Tinian monarch (Monarcha takatsukasae)
Status: Delisted | Critical habitat: none | Listed: 6/2/1970 | Recovery plan: none |
Range: MP(b) ---
SUMMARY
The removal of native forests for sugarcane production prior to World War II and military activities during the war caused the Tinian monarch, a forest bird endemic to Tinian Island, to reach critically low levels. The Tinian monarch adapted well to shrubby vegetation seeded following WWII. After its population reached 39,338 in 1982, the monarch was proposed for downlisting; a continued increase led to the species’ delisting in 1999.
RECOVERY TREND
The Tinian monarch (Monarcha takatsukasae) is a forest bird endemic to the island of Tinian in the Mariana Archipelago [1]. The removal of native forests for sugarcane production prior to World War II and military activities during the war caused the Tinian monarch population to reach critically low levels [1, 2]. The species was listed as endangered in 1970 [1].
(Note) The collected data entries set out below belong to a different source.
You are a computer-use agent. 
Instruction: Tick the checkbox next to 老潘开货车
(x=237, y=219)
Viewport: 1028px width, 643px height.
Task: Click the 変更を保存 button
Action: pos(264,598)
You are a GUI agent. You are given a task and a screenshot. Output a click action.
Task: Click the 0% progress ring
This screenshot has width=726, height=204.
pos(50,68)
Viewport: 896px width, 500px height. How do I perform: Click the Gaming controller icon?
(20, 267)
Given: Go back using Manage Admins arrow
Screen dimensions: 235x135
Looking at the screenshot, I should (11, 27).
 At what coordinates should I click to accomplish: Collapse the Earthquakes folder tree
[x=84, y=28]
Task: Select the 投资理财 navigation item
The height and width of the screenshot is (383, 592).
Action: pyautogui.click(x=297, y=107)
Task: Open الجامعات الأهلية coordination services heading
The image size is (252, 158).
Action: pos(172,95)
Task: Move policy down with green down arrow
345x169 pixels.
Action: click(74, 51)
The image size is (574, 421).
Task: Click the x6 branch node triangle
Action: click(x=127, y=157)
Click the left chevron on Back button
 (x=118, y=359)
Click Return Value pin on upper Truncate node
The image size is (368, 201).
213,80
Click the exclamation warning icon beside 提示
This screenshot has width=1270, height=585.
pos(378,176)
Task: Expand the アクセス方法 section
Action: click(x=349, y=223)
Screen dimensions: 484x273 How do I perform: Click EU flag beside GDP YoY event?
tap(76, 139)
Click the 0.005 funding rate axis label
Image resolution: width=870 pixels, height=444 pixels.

Following the war, the U.S. military seeded much of Tinian with a shrubby legume to which the Tinian monarch adapted well [2]. Surveys conducted in 1982 estimated the Tinian monarch population at 39,338 [1]. This prompted the downlisitng of the monarch to “threatened” in 1987 [1]. In 1994 and 1995, the population was estimated at 52,900 and in 1996, a replication of the 1982 surveys produced an estimate of 55,720 [1]. The 1996 survey also found that forest density had increased indicating that the quality of the monarch’s habitat had improved as well [1]. In 1999 the U.S. Fish and Wildlife Service proposed delisting the Tinian monarch and in 2004 the final rule to delist the species was published [1]. Although current agricultural development is expected to remove some forest habitat, much of the land on Tinian is leased by the U.S. Navy for training, and development in these areas is expected to be minimal [2].
CITATIONS
[1] U.S. Fish and Wildlife Service. 2004. Draft Post-delisting Monitoring Plan for the Tinian Monarch (Monarcha takatsukasae): Notice of Availability. Federal Register December, 13, 2004. (69 FR 72211-72212)
[2] U.S. Fish and Wildlife Service. 1985. Proposal to remove the Tinian Monarch flycatcher from the list of threatened and endangered species. Federal Register November 1, 1985 (50 FR 45632-45633].